The Missouri Format is used to report quarterly wage data.
If uploading the file on the Internet, the MODES-4, “Missouri Quarterly Contribution and Wage Report” is not required.
If filing wage data on CD, the MODES-4, “Missouri Quarterly Contribution and Wage Report” must be mailed. Items 1-15 must be completed. The quarterly report and remittance should be packaged with the magnetic media.
EDITING
Record Name: Wage Record
Length: 72 Characters
| Location | Field | Length | Description and Remarks |
|---|---|---|---|
| 1 | Identification Code | 1 | Value must equal 4 in order to assure proper processing. |
| 2-10 | Social Security Number | 9 |
Employee SSN. If not known, enter zeros in position 2-0 and 1 in position 10. If additional SSNs are unknown, enter 2 in position 10; 3 in position 10; 4 in position 10; etc. to give each worker a unique identifier. Example: 0000000001, 0000000002, 0000000003 |
| 11-25 | State Unemployment Insurance Account Number | 15 |
The MODES-4, “Missouri Quarterly Contribution and Wage Report” sent each quarter, will have the account number printed in item 2. Do not include wages unless a 10-digit account number is assigned. FEIN and ‘applied for’ accounts are not accepted. The account number will be in this format: xx-xxxxx-x-xx. Enter the 10-digit Employer Account Number followed by zeros, blanks or spaces. Omit hyphens. |
| 26-28 | Quarter/Year | 3 |
Quarter and year for which these earnings apply. Example: Earnings for the first quarter 2011 would be shown as 111. |
| 29-37 | First Name | 9 | Employee’s first name (as many as 9 characters) is left justified. |
| 38-53 | Last Name | 16 | Employee’s last name (as many as 16 characters) is left justified. |
| 54-62 | Earnings | 9 | Total wages for a worker are gross wages before deductions except federally allowed cafeteria deductions. Total wages paid to a worker includes the reasonable cash value of in-kind remuneration. This field must be numeric, right justified, and zero filled. (Zeros must be used. Do not use blanks or spaces.) The decimal point is assumed. Do not report an employee with zero earnings or negative earnings. |
| 63 | Probationary Code | 1 | If the worker was employed on a TEST or TRIAL basis and was employed no longer than 28 consecutive calendar days, the value of this code should equal 1. When this code is present, there also must be a separation date. Lack of one nullifies this code. If the worker is not probationary, this code is zero. |
| 64-69 | Separation Date | 6 |
If this worker is a probationary worker and has separated from your employment, enter this date as month, day and two-digit year.
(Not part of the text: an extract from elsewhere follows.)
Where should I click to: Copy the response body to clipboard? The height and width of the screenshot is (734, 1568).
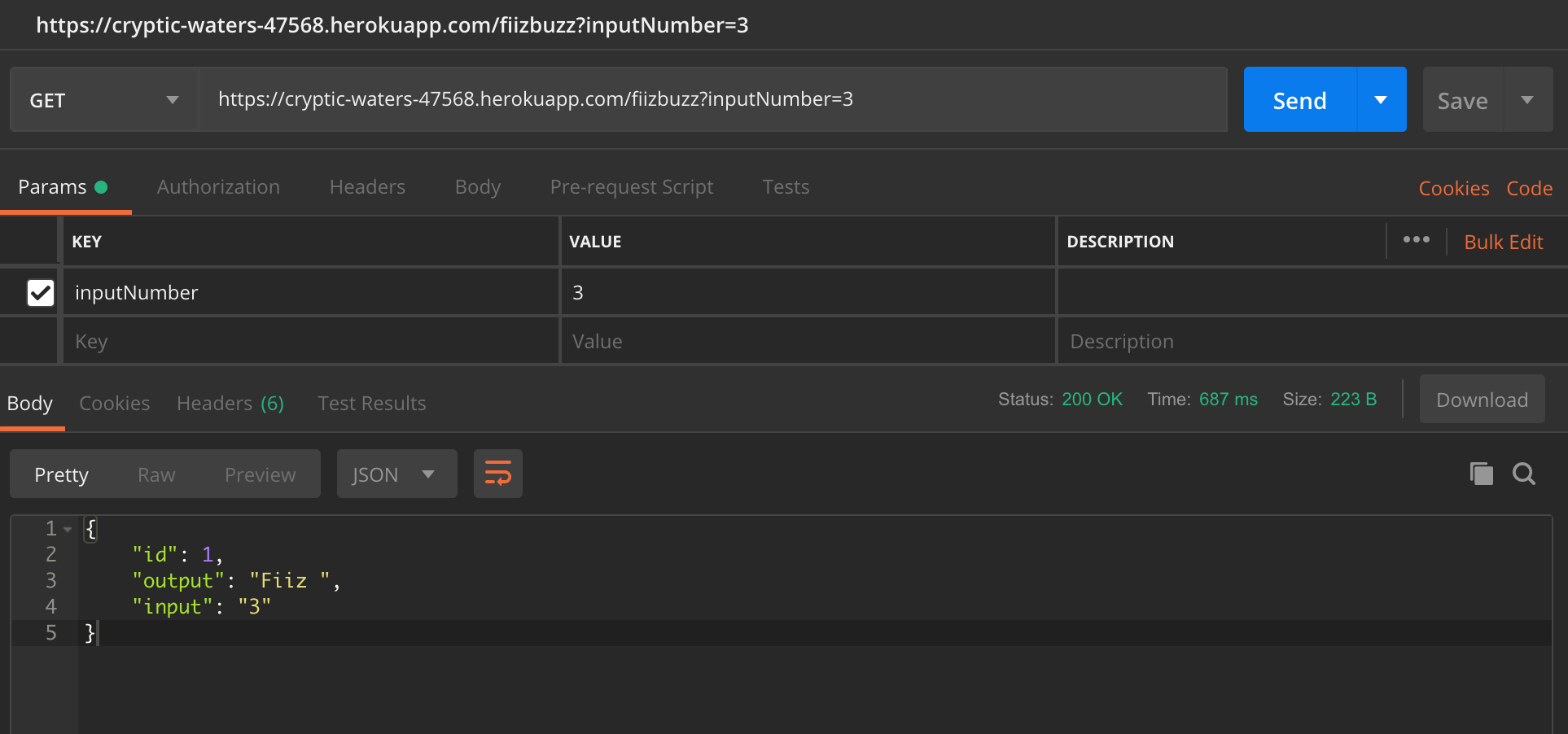[1481, 474]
Example: 030111 If the worker is not a probationary worker, enter zeroes. (Only enter a separation date if the worker is a probationary worker as defined above in Field 63.) |
| 70-72 | Filler | 3 | Value is zeros. |
SSA/Federal/EFW2 Format
Technical Specifications – 512 Character Files
INTERNET ELECTRONIC FILE TRANSFER AND MAGNETIC MEDIA REPORTING
CD
CD: CD
Record Length: 512 bytes/characters + one character for carriage return and one character for line feed
File Name: Anyname.dat
External Disk Label:
| Field | Description |
|---|---|
| File Type: | .dat |
| Account Number(s): | The 10-digit Missouri employer account number(s) |
| Employer Name(s): | The employer name(s) as registered with the DES |
| Quarter & Year: | The quarter and year being submitted |
| Logical Record Length: | 512 |
Record Specifications – 512 Character Files
INTERNET ELECTRONIC FILE TRANSFER AND MAGNETIC MEDIA REPORTING
This format is available to employers filing on CD and the Internet. Payroll services and bulk filers using CD also may use this format.
The SSA/Federal/ERW2 Format is used to report quarterly wage data. The file should contain only the RS records.
If uploading the file on the Internet, the MODES-4, “Missouri Quarterly Contribution and Wage Report” is not required.
If filing wage data on CD, the MODES-4, “Missouri Quarterly Contribution and Wage Report” must be mailed. Items 1-15 must be completed. The quarterly report and remittance should be packaged with the magnetic media.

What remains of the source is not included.